Week in Review: Six Minutes
Three articles were featured this week:
- Stop Rehearsing! 3 Critical Things to Do Before Your Speech
Study the venue, meet your audience, and participate in the agenda — these are all more important than last-second rehearsing.
- Toastmasters Speech Series: Your Guide to the First 10 Speeches
The launch of an article series which will examine public speaking fundamentals according to the Toastmasters educational program.
- Toastmasters Speech 1: The Ice Breaker
Tips, techniques, ideas, and sample speeches for the first Toastmasters speech.
Week in Review: Public Speaking Blogosphere
These are the best public speaking articles from the past week:
- John Windsor argues that it is better for a speaker to be effective than electrifying.
- Rhett Laubach emphasizes the steps you need to take before you generate your outline.
- TJ Walker gives a brief lesson in media training by showing the types of quotes an interviewer loves.
- Cliff Atkinson gives a tutorial on slide design.
- Diane DiResta shows (in video) how to move around with purpose when speaking.

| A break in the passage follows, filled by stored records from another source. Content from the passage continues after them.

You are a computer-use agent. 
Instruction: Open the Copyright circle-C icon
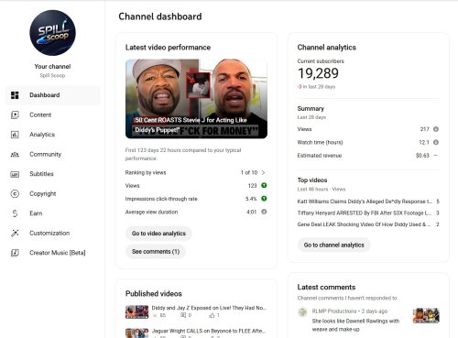pos(15,193)
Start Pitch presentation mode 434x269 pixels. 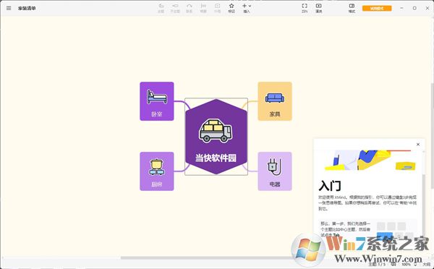pos(318,8)
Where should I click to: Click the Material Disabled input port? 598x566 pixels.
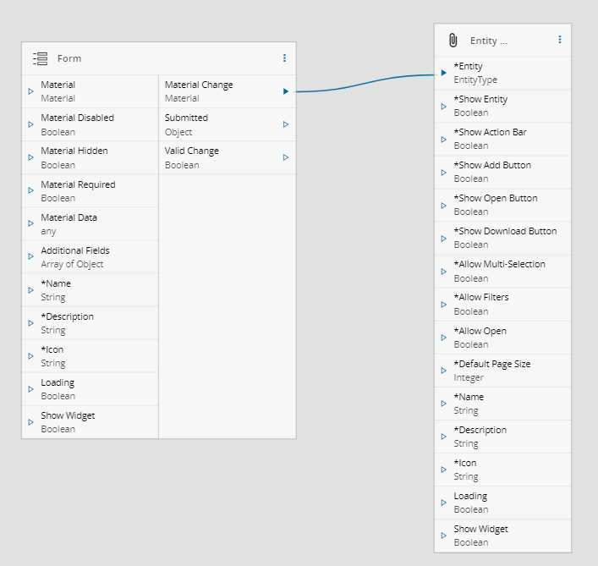pos(30,124)
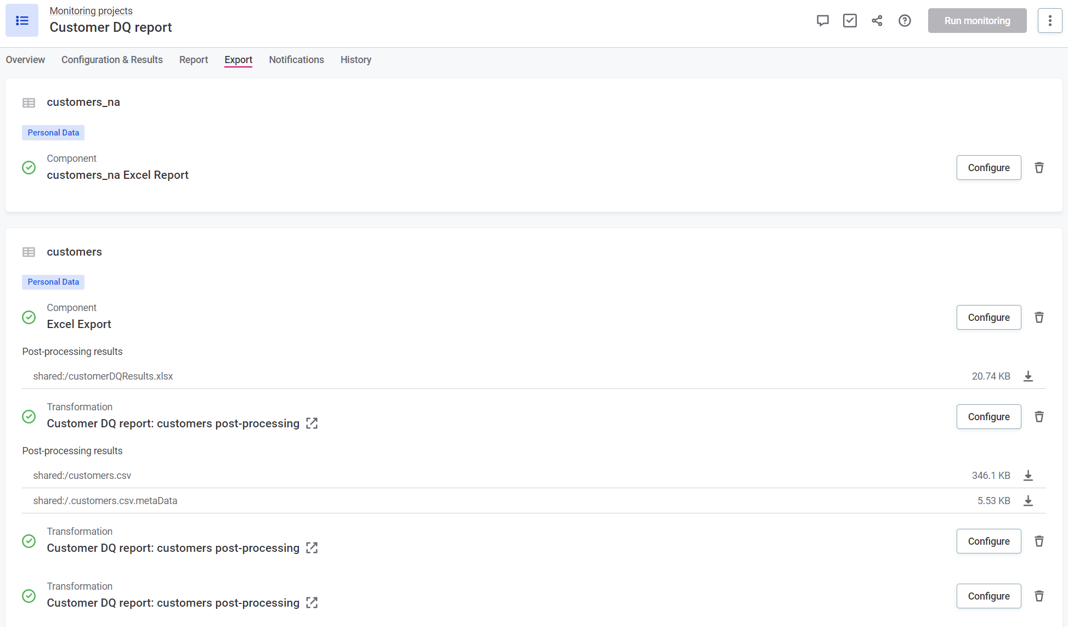Click the table icon next to customers_na
Screen dimensions: 1068x627
pyautogui.click(x=29, y=101)
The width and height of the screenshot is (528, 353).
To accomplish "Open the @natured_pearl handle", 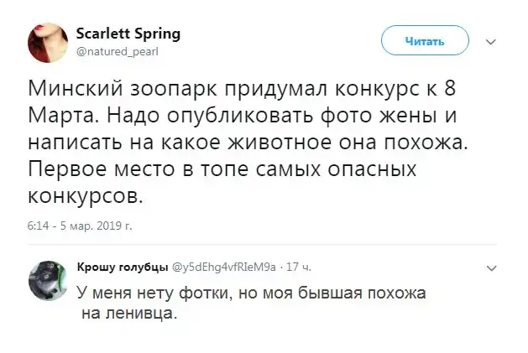I will click(x=118, y=51).
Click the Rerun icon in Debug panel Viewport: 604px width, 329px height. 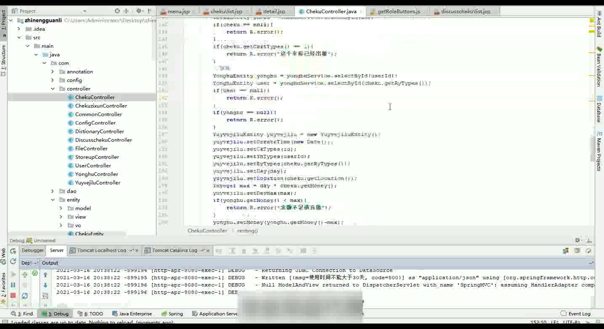point(13,251)
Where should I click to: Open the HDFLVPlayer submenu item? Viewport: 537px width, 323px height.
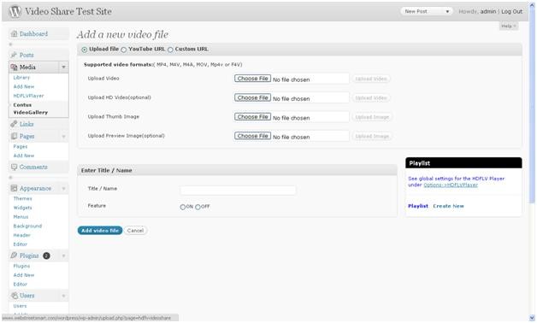[28, 96]
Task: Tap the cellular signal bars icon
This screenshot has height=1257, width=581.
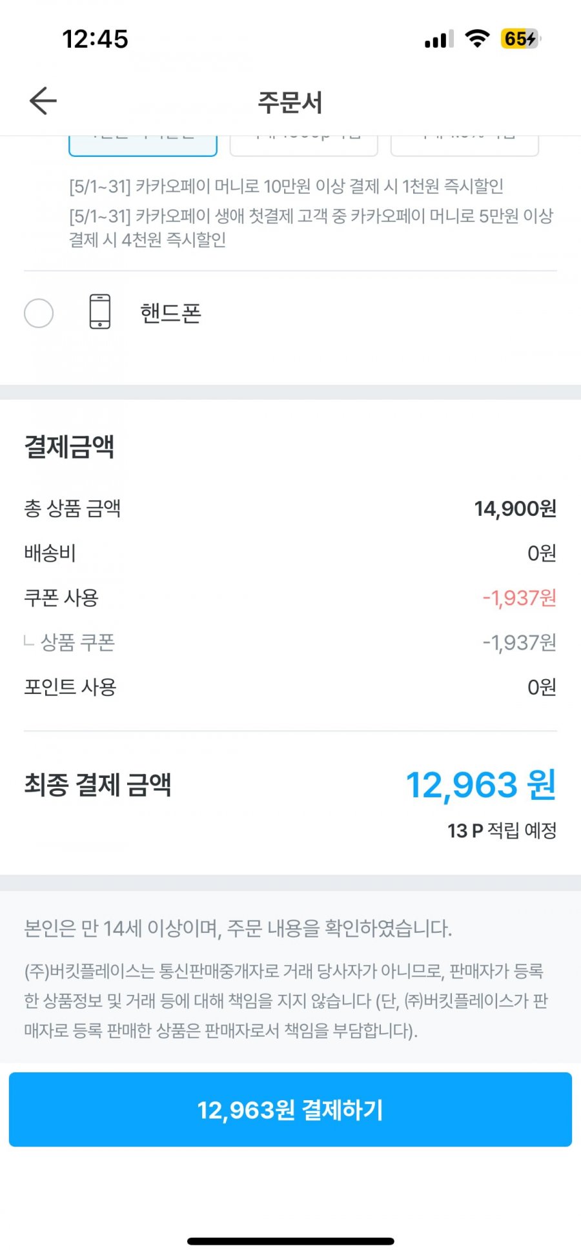Action: coord(439,39)
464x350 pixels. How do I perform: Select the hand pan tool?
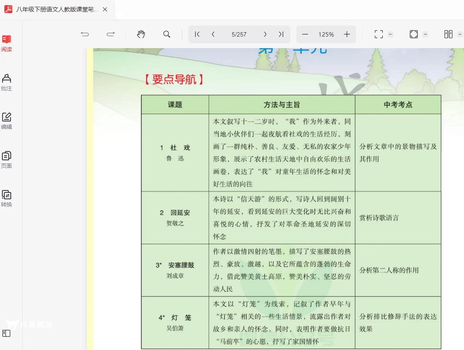(x=141, y=34)
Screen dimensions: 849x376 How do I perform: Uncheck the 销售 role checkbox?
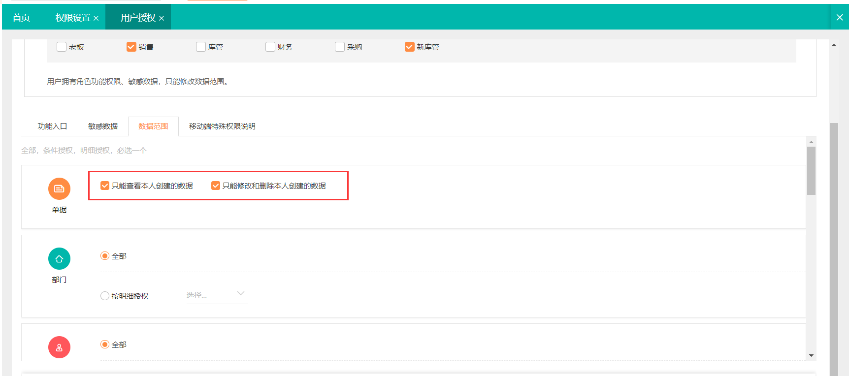click(x=131, y=47)
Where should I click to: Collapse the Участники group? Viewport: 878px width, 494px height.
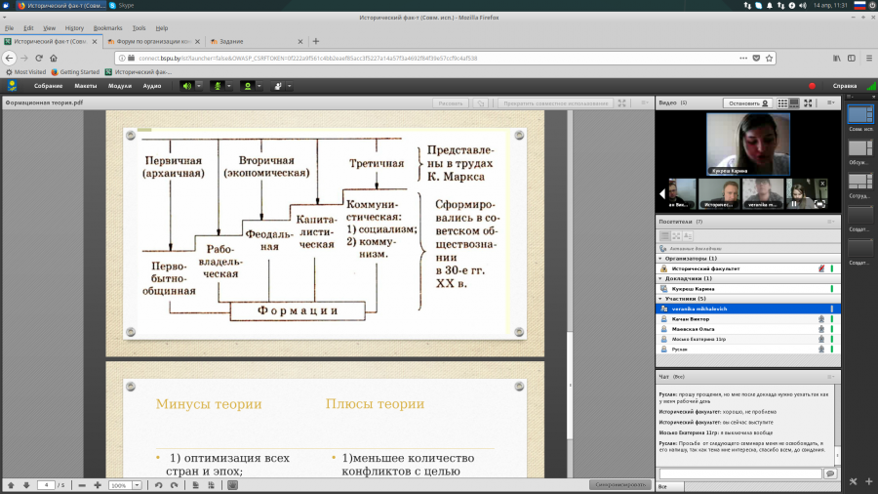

- Pete Ryckman explains that public speakers have an advantage over many other communications media: a captive audience.
- Ian Griffin tells all as motivational speaker Alison Levine reveals her speaking fees.
- John Kinde outlines the timing to use when attempting humor with visual aids.
- Melissa Lewis exposes “five tired, worn out speaking cliches.”
Toastmasters Contest Articles
- (District 51 Speech Contest Champion) K Loghandran provides 15 tips for contest success.
- From the Oameni Si Fluturi blog, here is a first-hand account from a contest in London about how a speech can touch the soul of spectator.
Make Your Slides Simple…
Here’s a warning from the web comic xkcd.
“Bear with me for a moment” may buy you a few seconds, but audiences won’t be patient forever. If you find yourself saying this over and over again, it’s a good indication that your slides are far too complex. Eliminate unnecessary elements, and retain only the meaningful bits of any slide.